■ Requirement
Copy all lines below that use the word "Increase".

■ Records for this task

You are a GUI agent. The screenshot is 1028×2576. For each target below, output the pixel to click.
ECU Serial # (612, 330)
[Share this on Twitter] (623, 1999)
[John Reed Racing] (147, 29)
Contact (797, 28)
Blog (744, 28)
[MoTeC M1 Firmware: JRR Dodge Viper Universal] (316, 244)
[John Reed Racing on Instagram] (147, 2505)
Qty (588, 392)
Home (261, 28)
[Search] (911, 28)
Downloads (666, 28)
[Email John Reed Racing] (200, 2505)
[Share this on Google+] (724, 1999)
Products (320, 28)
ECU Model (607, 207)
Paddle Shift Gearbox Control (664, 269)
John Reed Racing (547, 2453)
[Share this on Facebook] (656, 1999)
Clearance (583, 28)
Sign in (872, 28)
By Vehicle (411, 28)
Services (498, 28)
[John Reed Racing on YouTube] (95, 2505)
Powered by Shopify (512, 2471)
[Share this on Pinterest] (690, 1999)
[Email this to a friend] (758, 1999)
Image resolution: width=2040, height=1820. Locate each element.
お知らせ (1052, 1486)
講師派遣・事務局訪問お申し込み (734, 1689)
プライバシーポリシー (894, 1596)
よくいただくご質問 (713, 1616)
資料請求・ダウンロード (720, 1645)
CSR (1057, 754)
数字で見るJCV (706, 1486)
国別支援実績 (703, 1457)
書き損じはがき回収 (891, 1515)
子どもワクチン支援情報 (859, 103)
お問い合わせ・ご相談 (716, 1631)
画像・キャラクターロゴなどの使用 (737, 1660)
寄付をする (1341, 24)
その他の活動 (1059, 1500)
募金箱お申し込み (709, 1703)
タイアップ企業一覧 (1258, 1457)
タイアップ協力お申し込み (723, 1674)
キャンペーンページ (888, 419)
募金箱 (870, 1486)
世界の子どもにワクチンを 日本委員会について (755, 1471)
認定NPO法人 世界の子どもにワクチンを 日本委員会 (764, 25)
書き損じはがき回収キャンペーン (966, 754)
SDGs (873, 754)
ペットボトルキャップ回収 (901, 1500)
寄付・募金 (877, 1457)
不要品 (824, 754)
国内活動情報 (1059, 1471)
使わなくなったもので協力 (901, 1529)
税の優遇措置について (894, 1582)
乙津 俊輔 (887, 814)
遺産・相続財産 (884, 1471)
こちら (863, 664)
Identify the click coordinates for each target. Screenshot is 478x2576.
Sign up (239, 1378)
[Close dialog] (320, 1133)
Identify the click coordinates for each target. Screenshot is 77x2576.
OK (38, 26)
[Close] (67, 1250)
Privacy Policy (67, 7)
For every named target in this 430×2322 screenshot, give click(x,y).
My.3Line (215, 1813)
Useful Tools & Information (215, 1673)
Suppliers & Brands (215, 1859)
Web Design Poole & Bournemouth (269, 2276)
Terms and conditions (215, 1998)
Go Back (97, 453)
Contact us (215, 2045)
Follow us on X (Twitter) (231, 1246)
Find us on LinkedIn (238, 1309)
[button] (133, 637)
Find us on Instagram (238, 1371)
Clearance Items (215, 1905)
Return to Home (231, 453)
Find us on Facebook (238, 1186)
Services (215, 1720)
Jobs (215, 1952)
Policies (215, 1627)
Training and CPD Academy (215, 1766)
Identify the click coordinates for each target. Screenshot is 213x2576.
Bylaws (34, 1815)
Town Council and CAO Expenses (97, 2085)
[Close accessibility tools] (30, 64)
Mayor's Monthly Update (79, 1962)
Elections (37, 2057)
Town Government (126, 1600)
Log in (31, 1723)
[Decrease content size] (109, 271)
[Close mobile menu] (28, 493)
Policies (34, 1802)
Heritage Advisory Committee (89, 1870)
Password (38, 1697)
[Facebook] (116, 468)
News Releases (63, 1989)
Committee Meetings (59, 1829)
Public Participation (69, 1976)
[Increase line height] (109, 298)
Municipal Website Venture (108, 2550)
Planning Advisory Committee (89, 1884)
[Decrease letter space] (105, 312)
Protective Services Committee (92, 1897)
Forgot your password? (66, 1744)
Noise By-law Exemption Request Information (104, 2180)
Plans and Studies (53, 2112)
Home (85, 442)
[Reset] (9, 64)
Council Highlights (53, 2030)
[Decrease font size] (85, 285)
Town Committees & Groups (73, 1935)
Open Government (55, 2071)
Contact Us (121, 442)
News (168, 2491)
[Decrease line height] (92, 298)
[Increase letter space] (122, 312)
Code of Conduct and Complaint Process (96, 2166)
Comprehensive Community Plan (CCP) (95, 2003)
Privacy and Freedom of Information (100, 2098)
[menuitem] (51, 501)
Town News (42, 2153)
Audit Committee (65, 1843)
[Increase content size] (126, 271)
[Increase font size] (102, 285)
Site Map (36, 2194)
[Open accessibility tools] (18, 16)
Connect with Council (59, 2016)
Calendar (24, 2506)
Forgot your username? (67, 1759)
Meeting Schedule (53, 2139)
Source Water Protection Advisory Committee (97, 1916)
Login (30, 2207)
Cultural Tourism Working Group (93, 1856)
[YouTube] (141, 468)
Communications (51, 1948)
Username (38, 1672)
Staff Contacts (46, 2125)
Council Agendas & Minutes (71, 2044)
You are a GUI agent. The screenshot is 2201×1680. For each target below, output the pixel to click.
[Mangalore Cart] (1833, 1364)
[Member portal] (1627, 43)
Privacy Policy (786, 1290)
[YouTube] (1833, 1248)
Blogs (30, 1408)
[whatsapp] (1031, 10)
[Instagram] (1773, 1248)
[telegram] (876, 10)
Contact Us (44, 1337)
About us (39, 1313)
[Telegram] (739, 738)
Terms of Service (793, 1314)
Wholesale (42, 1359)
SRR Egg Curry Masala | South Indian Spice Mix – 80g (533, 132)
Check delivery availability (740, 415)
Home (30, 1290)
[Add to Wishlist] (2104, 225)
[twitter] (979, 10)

■ Output for this task
[Increase line height] (109, 298)
[Increase letter space] (122, 312)
[Increase content size] (126, 271)
[Increase font size] (102, 285)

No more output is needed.